The book originated with Postman's delivering a talk to the Frankfurt Booksellers Convention in 1984. He was participating in a panel on Orwell's 1984 and the contemporary world.

It has been translated into eight languages and sold some 200,000 copies worldwide.

Metaphor

Postman argues that communication mediums inherently shape the conversations that can be carried out. To take an extreme example, it is not possible to conduct a discussion of philosophy using smoke signals; the conversation is too complex and long to be conducted over such a low bandwidth medium.

Postman in particular describes two mediums of communication, print and television, and the ways in which they influence the conversations carried out using them.

(Note here that we are talking about the conversations a culture has with itself.)

Print

Printed material inherently makes assertions. It is almost impossible to write a meaningful sentence which does not make an assertion; and as such, when reading, the reader is being presented with assertions which they are required to agree with, to suspend judgement upon, or to refute.

A book is essentially a very long set of assertions which build an argument. The reader has to keep track of the assertions, build up an overall picture, and come to a conclusion of his own, which may or may not match or fully match the view of the author.

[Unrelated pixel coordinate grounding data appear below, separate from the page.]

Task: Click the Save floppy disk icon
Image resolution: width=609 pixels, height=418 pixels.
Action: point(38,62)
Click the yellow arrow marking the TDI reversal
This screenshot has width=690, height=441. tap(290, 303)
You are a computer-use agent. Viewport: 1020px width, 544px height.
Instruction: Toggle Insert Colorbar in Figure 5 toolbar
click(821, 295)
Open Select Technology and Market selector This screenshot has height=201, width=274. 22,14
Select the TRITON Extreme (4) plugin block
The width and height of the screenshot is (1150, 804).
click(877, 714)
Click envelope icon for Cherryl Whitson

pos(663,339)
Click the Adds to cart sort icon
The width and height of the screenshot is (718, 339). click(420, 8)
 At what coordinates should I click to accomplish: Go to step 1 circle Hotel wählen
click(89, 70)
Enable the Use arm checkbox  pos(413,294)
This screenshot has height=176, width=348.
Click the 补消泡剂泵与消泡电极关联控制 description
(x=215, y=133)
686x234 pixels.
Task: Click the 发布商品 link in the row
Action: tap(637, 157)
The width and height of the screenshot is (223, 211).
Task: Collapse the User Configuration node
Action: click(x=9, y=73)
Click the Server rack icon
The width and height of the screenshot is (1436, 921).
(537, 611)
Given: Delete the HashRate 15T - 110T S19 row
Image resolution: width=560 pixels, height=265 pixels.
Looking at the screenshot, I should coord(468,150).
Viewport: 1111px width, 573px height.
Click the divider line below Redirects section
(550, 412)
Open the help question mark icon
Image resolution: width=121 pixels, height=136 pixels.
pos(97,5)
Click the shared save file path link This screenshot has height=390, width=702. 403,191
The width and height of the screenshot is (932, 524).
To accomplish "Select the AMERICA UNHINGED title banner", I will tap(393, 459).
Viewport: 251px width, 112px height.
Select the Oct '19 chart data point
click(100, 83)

Postman asserts print as a medium encourages thought and judgement upon arguments and so that when print is the primary means of communication (as it was in the USA, for example, up to the late 1800s) then culture as a whole has a strong, effective public discourse on important issues. People are not only well informed, but have a strong understanding of the issues of the day.

Television

Television as a medium is inherently assertionless; a video of an event makes no assertions whatsoever. It merely displays something that occurred. For example, an advertisement for McDonald's says nothing about the burgers, their nutritional value, their cost or position in the market compared to the competition; instead, it shows happy, smiling children eating McDonald's burgers, followed by a happy clown.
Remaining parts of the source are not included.